Sorry Earle, but i must respectfully disagree. I know that you are one of the more learned and informed of the posters, but even with the increased pass rush, which i believe you are assuming, it still wouldn't help enough, imho, to overcome the deficiencies of a certian db who, although i love for his heart, cannot seem to "get his hips right" and cover properly. Against Utah, perhaps, but against Superman, I think we still lose this year.
 

crimson_blood

All-American
Jul 22, 2006
2,671
0
0
Helena, AL
As good as our defense was this year (and I believe will be even better in 2009), we didn't have the secondary we did in '05. That's the key to stopping the spread - the ability to play tight man coverage thus disrupting the timing routes. If we had the same secondary in '08 as we did in '05 we likely would have finished with an MNC, imo...
Bingo.

The one main difference between Fla in 2005 and 2008 is Tim Tebow...period.
 

BamaSteve999

1st Team
Oct 22, 2004
403
0
0
As a couple of posters have correctly stated, the keys to stopping (or at least slowing) the spread are (1) disrupt their timing by not allowing the receivers to get off the line of scrimmage unimpeded and (2) make good open field tackles.

As much as we like to talk about pressure on the QB, unless you disrupt routes in the spread you are not going to get much pressure on the QB because the ball will come out too fast on timing.
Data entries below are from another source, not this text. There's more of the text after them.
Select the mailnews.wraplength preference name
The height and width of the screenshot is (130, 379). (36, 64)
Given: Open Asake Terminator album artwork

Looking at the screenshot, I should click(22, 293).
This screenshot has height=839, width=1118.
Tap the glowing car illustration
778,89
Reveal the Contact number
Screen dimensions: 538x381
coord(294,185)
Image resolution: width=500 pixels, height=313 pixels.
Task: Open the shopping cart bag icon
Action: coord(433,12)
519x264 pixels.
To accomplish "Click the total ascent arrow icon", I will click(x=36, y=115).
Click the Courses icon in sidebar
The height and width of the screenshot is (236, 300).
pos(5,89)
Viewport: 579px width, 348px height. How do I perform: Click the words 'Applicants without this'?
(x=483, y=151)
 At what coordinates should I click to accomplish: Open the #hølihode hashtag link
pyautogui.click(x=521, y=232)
This requires DBs who are not afraid to snug up at the LOS, and you can't consistently allow receivers to cut across your face to the middle and be wide open (see Sugar Bowl) unless you have coverage coming from the backside and are trying to bait that throw.
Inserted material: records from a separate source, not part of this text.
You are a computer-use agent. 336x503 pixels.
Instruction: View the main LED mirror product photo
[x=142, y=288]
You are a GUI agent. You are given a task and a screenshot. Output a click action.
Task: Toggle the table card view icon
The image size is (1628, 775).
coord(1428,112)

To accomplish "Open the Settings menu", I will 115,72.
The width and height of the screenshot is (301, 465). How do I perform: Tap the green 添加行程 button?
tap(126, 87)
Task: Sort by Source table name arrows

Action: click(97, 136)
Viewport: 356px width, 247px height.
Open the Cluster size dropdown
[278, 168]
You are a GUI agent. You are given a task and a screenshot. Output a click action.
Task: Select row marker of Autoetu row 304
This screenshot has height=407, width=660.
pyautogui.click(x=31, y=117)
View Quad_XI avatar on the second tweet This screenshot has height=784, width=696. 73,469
Also, since the "passing" spread, for all the talk about it, is no more than an attempt to get the ball to great skill players in space, you have to make sure tackles. Again, see the Sugar Bowl for what happens when you give up a lot of YAC.
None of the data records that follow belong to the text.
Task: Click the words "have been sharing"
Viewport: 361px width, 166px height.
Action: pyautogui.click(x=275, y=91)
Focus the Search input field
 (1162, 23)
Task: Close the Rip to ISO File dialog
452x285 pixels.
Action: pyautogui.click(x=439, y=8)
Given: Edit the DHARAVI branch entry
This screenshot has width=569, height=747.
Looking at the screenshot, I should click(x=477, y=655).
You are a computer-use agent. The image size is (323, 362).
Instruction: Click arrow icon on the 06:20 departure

The "running" spread, like FL uses, is a little different because it is generally based on the old single wing and is designed to cause fits by requiring the defense to account for the QB as a true running threat. When you have a good runing QB, this works really well. See, Tebow. A lot of what FL is currently using has roots in the old wishbone as well, as in what I call their "reverse option" with that inside pitch to the TE that killed us and OK. With Tebow coming down the line and Harvin trailing for a possible pitch, who is worried about the TE coming inside for what would have been the fullback dive option in the wishbone. For all of his genius, and he is obviously a very good football coach, Meyer has figured out that making a defense play assignment football is the best way to rob them of their aggression and get them thinking instead of reacting, which as we all know is deadly in any sport.
 

bamatex82

All-SEC
Oct 5, 2001
1,835
280
202
Greenville, TX
The biggest issue with Kines' 3-3-5 is that it's difficult to recruit DL to it, no matter who is doing the recruiting. The DL are placeholders. Dominic Lee played 12 or 13 games one year and ended up with something like four tackles, maybe less. That's a big reason Alabama had to rely on guys like Rudy Griffin in those years, because they weren't getting great DL talent. And when they did (Lee), Buddy Wyatt, who did one of the worst assistant coaching/recruiting jobs in the recent UA history, couldn't develop them.
I assume that by "placeholders" that you mean they are to hold their ground occupying an OL, not pressuring the QB?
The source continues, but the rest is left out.